▸ WORK REQUIRED:
Pull every line with "Copy" from the entries below.

▸ DATA FOR REVIEW:
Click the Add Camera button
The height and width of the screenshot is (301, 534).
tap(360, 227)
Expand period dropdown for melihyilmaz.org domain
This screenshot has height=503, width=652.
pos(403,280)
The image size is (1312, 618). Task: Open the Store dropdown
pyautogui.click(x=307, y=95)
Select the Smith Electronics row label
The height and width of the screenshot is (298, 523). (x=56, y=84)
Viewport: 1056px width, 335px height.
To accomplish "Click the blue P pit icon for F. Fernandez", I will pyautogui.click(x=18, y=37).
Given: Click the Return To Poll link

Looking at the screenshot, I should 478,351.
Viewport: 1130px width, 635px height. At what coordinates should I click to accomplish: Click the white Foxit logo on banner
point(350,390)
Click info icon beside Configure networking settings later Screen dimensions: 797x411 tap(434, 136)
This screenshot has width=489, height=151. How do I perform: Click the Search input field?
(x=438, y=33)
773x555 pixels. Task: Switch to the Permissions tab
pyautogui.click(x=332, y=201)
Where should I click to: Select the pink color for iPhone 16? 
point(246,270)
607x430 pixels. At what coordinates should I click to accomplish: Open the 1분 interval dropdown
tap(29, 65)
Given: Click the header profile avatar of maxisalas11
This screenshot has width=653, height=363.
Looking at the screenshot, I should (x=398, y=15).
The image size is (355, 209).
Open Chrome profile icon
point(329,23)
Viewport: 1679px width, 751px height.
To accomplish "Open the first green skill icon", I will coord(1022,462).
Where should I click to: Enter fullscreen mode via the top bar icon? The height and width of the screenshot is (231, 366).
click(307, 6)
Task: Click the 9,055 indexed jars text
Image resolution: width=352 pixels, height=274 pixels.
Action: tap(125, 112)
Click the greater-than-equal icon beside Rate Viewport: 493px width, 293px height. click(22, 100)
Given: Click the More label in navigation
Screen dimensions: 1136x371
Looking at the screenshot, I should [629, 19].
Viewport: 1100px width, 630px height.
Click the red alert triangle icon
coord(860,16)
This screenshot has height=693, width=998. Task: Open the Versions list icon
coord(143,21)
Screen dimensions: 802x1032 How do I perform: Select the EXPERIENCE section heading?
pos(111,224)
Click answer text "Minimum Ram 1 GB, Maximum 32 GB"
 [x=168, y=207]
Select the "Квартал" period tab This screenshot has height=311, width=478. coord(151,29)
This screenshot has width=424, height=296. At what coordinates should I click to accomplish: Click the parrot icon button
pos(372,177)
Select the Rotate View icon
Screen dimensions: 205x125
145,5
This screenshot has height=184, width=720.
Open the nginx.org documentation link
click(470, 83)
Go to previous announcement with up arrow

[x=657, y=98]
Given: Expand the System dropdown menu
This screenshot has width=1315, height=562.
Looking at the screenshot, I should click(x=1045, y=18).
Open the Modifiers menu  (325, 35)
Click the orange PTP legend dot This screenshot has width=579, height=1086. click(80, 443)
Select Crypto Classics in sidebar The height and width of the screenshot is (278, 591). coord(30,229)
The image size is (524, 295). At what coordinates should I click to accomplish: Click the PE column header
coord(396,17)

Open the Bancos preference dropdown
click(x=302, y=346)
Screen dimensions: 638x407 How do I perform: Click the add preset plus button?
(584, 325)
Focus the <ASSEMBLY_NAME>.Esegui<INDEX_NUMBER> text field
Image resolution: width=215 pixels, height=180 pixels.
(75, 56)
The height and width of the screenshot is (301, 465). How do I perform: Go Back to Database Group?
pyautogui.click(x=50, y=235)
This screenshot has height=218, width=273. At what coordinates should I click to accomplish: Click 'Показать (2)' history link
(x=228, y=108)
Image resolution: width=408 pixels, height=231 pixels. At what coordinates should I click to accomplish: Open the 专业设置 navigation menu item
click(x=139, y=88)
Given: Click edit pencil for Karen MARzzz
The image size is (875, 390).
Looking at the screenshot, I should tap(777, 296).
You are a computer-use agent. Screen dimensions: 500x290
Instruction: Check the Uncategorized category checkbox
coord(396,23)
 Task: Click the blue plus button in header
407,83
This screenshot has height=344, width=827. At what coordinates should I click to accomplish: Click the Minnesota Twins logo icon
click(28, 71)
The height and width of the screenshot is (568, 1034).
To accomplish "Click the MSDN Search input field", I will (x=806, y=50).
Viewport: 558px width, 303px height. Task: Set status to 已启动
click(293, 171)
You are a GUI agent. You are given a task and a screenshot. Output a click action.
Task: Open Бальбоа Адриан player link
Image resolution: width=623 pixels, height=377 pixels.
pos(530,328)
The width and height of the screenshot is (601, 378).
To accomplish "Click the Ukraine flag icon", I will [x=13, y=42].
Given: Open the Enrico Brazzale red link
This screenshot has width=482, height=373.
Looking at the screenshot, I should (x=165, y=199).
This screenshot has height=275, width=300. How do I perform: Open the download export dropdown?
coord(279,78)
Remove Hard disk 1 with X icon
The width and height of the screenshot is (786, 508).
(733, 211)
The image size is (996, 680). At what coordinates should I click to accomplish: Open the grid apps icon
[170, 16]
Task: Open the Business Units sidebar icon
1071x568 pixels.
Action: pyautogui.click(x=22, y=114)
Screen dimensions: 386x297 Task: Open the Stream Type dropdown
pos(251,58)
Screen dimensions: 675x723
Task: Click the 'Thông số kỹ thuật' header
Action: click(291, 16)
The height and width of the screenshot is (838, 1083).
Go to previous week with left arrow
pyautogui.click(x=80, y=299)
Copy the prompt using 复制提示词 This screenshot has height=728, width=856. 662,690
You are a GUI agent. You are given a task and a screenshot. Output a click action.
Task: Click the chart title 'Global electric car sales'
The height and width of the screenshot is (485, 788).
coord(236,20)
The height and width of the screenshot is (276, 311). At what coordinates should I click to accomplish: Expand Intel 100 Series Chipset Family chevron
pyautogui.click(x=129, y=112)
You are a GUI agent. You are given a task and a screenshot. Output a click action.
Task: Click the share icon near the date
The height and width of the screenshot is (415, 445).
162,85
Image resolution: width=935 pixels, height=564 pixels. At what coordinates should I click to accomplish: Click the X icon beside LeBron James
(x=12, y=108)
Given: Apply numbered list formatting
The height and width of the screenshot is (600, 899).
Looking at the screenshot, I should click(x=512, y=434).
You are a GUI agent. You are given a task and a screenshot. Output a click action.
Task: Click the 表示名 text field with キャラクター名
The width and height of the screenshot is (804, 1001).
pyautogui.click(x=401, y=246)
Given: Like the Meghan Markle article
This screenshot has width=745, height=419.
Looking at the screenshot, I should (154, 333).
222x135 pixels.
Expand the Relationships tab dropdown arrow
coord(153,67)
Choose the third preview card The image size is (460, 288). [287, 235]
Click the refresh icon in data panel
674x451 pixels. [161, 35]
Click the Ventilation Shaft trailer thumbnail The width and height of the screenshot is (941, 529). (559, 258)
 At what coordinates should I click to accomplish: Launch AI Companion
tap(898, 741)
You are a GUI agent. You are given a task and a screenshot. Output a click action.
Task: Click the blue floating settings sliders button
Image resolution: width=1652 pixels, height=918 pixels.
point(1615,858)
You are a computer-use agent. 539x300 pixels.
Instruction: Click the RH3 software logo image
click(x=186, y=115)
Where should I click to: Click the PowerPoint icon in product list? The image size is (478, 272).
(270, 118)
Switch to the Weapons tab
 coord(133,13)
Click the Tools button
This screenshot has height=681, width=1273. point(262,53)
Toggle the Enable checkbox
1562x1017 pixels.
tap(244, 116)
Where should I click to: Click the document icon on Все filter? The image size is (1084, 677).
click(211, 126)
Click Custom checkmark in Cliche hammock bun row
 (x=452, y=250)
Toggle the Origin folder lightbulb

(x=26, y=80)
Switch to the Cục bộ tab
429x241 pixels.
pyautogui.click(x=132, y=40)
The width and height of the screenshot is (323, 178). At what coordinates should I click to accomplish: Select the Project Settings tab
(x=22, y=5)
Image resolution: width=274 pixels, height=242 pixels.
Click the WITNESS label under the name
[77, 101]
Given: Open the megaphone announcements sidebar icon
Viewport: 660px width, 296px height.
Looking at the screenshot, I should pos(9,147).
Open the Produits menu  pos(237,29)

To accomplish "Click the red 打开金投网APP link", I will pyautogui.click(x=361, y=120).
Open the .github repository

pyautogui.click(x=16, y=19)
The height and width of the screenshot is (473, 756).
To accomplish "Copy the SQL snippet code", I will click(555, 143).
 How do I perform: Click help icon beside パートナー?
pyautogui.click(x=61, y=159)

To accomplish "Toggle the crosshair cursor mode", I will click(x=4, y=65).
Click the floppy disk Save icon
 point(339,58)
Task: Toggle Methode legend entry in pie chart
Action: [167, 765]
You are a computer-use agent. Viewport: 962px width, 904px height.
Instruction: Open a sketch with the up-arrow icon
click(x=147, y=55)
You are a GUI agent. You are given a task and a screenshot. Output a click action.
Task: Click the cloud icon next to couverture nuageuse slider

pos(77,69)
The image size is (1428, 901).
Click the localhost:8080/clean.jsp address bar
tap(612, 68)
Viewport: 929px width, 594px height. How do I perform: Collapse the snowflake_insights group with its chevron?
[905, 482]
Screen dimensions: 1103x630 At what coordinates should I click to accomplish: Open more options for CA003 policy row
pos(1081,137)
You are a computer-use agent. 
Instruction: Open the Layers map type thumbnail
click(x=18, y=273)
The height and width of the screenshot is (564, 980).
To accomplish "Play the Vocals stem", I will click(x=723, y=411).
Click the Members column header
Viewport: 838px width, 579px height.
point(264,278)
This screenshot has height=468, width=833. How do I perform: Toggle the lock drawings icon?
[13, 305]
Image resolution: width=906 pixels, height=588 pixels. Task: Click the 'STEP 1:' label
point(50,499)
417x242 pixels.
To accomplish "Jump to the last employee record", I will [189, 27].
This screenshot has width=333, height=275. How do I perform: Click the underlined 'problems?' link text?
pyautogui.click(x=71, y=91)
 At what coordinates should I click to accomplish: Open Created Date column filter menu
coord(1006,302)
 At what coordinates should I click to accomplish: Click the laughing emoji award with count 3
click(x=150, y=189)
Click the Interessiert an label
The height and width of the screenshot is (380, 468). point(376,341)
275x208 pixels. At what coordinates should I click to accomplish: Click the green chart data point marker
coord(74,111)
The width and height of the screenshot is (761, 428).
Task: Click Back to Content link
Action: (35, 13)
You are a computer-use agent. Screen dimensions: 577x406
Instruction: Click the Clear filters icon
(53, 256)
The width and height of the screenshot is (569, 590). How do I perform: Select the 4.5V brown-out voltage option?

▸ ANSWER TO THIS PROBLEM:
Copy the prompt using 复制提示词 This screenshot has height=728, width=856. 662,690
To accomplish "Copy the SQL snippet code", I will click(555, 143).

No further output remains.